Let's start by representing the amount deposited at the beginning of each year as follows:
- At the beginning of the first year: $5,000
- At the beginning of the third year: $2,000
Using the given polynomial substitution, we have x = 1 + r, so x - 1 = r.
Since the interest rate is the same each year, we can express the amount deposited at the beginning of year 3 as the amount deposited at the beginning of year 1 multiplied by (x-1)^2, as it is 2 years after year 1.
Now, let's build the polynomial expression for the 7-year investment amount:
C(x) = 5000*(x-1) + 2000*(x-1)^2
To simplify this expression, we can expand the second term:
C(x) = 5000*(x-1) + 2000*(x^2 - 2x + 1)
Simplifying further:
C(x) = 5000x - 5000 + 2000x^2 - 4000x + 2000
Combining like terms:
C(x) = 2000x^2 + 1000x - 3000
Therefore, the model polynomial for the final amount of a 7-year investment, given the deposits of $5,000 at the beginning of the first year and $2,000 at the beginning of the third year, is C(x) = 2000x^2 + 1000x - 3000.

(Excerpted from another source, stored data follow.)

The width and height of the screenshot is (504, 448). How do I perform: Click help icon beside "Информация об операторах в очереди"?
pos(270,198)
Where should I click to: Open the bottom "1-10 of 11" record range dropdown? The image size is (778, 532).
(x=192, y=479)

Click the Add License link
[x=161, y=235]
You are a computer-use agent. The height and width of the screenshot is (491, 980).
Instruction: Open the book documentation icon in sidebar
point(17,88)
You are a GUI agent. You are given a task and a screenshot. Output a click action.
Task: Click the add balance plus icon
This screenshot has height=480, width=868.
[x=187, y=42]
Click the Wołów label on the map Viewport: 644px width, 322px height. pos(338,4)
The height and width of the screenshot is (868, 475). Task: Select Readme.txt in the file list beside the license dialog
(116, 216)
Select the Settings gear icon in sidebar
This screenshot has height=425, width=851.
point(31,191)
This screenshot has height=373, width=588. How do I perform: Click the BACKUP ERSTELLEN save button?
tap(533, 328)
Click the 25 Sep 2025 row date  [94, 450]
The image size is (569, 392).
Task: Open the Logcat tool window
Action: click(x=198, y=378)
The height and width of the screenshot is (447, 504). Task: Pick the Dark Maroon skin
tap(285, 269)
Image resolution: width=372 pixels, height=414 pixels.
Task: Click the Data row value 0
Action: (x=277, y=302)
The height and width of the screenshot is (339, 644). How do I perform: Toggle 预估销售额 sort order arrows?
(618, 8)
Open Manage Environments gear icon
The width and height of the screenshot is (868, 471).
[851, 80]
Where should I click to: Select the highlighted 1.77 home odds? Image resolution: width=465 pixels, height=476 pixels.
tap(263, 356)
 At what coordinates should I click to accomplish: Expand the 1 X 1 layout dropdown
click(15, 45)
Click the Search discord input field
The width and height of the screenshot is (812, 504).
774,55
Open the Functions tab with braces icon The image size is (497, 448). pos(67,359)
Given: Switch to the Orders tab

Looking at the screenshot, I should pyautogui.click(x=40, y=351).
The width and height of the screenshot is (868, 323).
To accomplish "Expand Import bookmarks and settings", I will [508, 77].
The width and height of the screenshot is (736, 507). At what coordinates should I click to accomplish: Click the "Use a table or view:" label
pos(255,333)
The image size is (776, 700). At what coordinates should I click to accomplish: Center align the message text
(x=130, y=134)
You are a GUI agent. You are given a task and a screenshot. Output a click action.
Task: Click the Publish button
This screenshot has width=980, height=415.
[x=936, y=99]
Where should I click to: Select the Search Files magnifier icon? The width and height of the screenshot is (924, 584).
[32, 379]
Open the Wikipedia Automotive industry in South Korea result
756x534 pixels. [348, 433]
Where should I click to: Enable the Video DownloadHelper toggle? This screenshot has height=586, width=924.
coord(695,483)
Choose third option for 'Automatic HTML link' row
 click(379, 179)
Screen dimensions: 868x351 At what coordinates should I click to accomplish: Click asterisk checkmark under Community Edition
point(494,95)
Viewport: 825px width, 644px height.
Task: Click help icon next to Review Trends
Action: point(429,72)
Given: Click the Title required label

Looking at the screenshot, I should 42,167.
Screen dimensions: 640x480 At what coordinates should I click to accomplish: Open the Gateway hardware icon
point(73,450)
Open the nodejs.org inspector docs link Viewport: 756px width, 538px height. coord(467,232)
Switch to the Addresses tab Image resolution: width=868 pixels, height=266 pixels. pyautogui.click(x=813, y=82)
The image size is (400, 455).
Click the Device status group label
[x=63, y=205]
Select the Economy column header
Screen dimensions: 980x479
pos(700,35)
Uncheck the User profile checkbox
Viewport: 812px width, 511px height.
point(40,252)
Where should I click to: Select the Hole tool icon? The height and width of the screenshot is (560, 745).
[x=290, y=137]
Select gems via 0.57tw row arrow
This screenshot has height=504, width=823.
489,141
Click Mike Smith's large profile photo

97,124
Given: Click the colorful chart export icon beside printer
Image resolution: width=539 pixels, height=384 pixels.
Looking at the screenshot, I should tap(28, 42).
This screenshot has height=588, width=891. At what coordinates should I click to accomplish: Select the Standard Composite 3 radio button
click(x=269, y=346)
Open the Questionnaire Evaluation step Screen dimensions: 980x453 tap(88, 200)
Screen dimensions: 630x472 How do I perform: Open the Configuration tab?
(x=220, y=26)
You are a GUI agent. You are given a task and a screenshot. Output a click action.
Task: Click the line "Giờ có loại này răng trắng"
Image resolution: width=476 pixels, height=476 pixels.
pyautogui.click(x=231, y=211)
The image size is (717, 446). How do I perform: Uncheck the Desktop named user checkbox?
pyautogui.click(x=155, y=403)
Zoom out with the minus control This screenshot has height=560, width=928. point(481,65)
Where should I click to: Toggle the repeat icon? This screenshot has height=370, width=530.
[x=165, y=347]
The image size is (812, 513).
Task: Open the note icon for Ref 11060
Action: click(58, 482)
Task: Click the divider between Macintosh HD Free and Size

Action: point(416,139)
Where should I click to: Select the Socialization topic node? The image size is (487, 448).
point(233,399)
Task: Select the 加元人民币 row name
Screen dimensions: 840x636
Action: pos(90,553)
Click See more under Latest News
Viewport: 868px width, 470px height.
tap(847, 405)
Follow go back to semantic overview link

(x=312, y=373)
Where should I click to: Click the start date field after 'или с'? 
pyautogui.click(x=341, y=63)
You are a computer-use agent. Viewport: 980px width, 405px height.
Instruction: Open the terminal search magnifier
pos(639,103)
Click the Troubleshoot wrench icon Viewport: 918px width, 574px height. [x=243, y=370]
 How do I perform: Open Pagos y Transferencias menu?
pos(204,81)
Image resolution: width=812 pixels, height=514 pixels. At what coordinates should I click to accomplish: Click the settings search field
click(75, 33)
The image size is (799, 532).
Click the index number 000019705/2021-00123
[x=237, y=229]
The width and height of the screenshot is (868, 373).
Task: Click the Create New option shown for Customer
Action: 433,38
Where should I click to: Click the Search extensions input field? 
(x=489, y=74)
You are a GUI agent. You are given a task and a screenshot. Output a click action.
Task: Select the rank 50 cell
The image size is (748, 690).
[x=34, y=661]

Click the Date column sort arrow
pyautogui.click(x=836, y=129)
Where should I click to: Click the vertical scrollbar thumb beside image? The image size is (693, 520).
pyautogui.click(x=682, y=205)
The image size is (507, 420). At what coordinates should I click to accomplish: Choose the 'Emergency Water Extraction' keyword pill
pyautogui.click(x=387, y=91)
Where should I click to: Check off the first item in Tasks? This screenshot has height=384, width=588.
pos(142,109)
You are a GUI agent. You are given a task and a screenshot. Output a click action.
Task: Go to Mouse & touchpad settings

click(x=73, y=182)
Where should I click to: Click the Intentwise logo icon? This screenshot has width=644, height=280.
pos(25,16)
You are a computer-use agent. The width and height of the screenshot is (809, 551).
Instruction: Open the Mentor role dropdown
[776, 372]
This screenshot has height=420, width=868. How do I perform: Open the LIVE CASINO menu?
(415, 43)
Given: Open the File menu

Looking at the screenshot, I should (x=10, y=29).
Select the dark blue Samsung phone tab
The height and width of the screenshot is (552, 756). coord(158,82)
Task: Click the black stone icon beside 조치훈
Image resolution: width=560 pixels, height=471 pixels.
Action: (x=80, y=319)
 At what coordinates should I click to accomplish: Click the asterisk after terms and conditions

To find the final amount of a 7-year investment, we can use the given formula x = 1 + r, where r is the interest rate paid each year.
Let's break down the investment into two parts:
1. The initial deposit of $5,000 at the beginning of the first year (year 0).
2. The additional deposit of $2,000 at the beginning of the third year (year 2).
Now, let's create the model polynomial, C(x), to represent the final amount after 7 years.
Step 1: Calculate the formula for the first $5,000 deposit:
The initial deposit will be compounded for 7 years, so we will apply the formula x = 1 + r seven times:
C(x) = (1 + r)^7
Step 2: Calculate the formula for the additional $2,000 deposit:
The additional deposit will be compounded for 5 years (years 3 to 7), so we will apply the formula x = 1 + r five times:
C(x) = C(x) * (1 + r)^5
Step 3: Multiply the two formulas together to get the final polynomial:
Since both deposits are independent, we can multiply the formulas:
C(x) = (1 + r)^7 * (1 + r)^5
Simplifying this expression:
C(x) = (1 + r)^(7 + 5)
C(x) = (1 + r)^12
The final polynomial, C(x), to represent the final amount after 7 years with a $5,000 deposit at the beginning of the first year and a $2,000 deposit at the beginning of the third year is (1 + r)^12.